REQUIREMENT
Print out each record, keeping it identical to the original.

RECORDS FOR PROCESSING
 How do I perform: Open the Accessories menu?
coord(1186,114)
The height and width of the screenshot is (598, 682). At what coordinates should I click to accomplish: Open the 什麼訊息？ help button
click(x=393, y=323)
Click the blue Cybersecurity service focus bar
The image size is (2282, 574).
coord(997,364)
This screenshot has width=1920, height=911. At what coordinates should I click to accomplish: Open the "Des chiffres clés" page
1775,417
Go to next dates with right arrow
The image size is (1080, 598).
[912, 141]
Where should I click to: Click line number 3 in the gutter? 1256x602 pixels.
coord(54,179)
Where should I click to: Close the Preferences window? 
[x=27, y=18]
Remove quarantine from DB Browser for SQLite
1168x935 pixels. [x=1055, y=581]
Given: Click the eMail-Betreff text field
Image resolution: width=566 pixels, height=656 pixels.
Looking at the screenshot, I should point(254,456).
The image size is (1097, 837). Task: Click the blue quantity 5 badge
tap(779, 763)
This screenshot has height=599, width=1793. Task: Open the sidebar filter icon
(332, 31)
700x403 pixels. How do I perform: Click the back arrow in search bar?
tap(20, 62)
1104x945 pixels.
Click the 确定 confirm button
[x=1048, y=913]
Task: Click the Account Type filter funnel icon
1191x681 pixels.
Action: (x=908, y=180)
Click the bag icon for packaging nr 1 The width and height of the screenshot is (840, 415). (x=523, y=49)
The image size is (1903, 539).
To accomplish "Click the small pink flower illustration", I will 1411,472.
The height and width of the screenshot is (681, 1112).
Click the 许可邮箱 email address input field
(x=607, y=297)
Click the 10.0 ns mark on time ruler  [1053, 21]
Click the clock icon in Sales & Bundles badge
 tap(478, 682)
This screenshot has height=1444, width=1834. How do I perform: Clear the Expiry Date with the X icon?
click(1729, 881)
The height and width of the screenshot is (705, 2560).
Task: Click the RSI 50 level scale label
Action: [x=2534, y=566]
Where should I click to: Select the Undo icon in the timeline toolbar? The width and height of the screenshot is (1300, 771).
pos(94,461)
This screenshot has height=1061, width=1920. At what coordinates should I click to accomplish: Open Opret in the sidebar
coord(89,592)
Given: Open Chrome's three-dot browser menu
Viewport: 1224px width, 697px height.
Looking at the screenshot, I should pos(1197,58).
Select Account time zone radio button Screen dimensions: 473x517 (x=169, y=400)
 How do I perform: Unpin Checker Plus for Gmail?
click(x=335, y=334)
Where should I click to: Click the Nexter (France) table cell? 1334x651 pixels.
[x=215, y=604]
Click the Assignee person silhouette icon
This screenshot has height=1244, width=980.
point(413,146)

ANSWER FOR THE TASK
 How do I perform: Open the Accessories menu?
coord(1186,114)
The height and width of the screenshot is (598, 682). At what coordinates should I click to accomplish: Open the 什麼訊息？ help button
click(x=393, y=323)
Click the blue Cybersecurity service focus bar
The image size is (2282, 574).
coord(997,364)
This screenshot has width=1920, height=911. At what coordinates should I click to accomplish: Open the "Des chiffres clés" page
1775,417
Go to next dates with right arrow
The image size is (1080, 598).
[912, 141]
Where should I click to: Click line number 3 in the gutter? 1256x602 pixels.
coord(54,179)
Where should I click to: Close the Preferences window? 
[x=27, y=18]
Remove quarantine from DB Browser for SQLite
1168x935 pixels. [x=1055, y=581]
Given: Click the eMail-Betreff text field
Image resolution: width=566 pixels, height=656 pixels.
Looking at the screenshot, I should point(254,456).
The image size is (1097, 837). Task: Click the blue quantity 5 badge
tap(779, 763)
This screenshot has height=599, width=1793. Task: Open the sidebar filter icon
(332, 31)
700x403 pixels. How do I perform: Click the back arrow in search bar?
tap(20, 62)
1104x945 pixels.
Click the 确定 confirm button
[x=1048, y=913]
Task: Click the Account Type filter funnel icon
1191x681 pixels.
Action: (x=908, y=180)
Click the bag icon for packaging nr 1 The width and height of the screenshot is (840, 415). (x=523, y=49)
The image size is (1903, 539).
To accomplish "Click the small pink flower illustration", I will 1411,472.
The height and width of the screenshot is (681, 1112).
Click the 许可邮箱 email address input field
(x=607, y=297)
Click the 10.0 ns mark on time ruler  [1053, 21]
Click the clock icon in Sales & Bundles badge
 tap(478, 682)
This screenshot has height=1444, width=1834. How do I perform: Clear the Expiry Date with the X icon?
click(1729, 881)
The height and width of the screenshot is (705, 2560).
Task: Click the RSI 50 level scale label
Action: [x=2534, y=566]
Where should I click to: Select the Undo icon in the timeline toolbar? The width and height of the screenshot is (1300, 771).
pos(94,461)
This screenshot has height=1061, width=1920. At what coordinates should I click to accomplish: Open Opret in the sidebar
coord(89,592)
Given: Open Chrome's three-dot browser menu
Viewport: 1224px width, 697px height.
Looking at the screenshot, I should pos(1197,58).
Select Account time zone radio button Screen dimensions: 473x517 (x=169, y=400)
 How do I perform: Unpin Checker Plus for Gmail?
click(x=335, y=334)
Where should I click to: Click the Nexter (France) table cell? 1334x651 pixels.
[x=215, y=604]
Click the Assignee person silhouette icon
This screenshot has height=1244, width=980.
point(413,146)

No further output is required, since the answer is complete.